Written problem:
Return every line of the material below that contains the string "Viewport".

Excerpted records:
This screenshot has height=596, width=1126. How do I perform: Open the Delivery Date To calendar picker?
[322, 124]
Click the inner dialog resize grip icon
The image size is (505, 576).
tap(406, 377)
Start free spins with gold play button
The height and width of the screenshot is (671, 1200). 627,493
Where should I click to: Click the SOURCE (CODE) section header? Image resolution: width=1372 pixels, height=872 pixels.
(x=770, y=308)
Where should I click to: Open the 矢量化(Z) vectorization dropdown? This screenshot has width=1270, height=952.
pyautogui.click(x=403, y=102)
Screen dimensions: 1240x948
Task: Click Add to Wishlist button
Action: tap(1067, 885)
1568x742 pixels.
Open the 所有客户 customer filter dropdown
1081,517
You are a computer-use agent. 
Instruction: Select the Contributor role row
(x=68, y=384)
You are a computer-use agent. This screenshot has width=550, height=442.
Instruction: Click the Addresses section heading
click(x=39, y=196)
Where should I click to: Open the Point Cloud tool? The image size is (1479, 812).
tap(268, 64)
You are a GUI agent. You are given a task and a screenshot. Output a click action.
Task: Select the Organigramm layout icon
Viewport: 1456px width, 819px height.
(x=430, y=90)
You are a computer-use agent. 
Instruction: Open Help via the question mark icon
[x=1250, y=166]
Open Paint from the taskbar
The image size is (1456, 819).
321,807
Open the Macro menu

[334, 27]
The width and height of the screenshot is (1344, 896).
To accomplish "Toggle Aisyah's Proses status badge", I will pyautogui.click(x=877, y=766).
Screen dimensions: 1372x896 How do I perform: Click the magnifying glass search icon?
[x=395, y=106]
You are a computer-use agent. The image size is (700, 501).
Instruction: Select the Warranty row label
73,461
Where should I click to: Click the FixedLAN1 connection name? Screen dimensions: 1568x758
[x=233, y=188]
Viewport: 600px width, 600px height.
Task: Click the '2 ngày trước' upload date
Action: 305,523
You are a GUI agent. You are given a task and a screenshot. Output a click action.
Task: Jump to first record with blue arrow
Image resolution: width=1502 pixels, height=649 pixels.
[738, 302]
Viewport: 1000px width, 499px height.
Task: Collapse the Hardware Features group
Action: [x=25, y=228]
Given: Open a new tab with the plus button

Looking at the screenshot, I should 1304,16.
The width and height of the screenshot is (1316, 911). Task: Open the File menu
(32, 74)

Complete response:
Viewport: 1456px width, 819px height.
Viewport: 600px width, 600px height.
Viewport: 1000px width, 499px height.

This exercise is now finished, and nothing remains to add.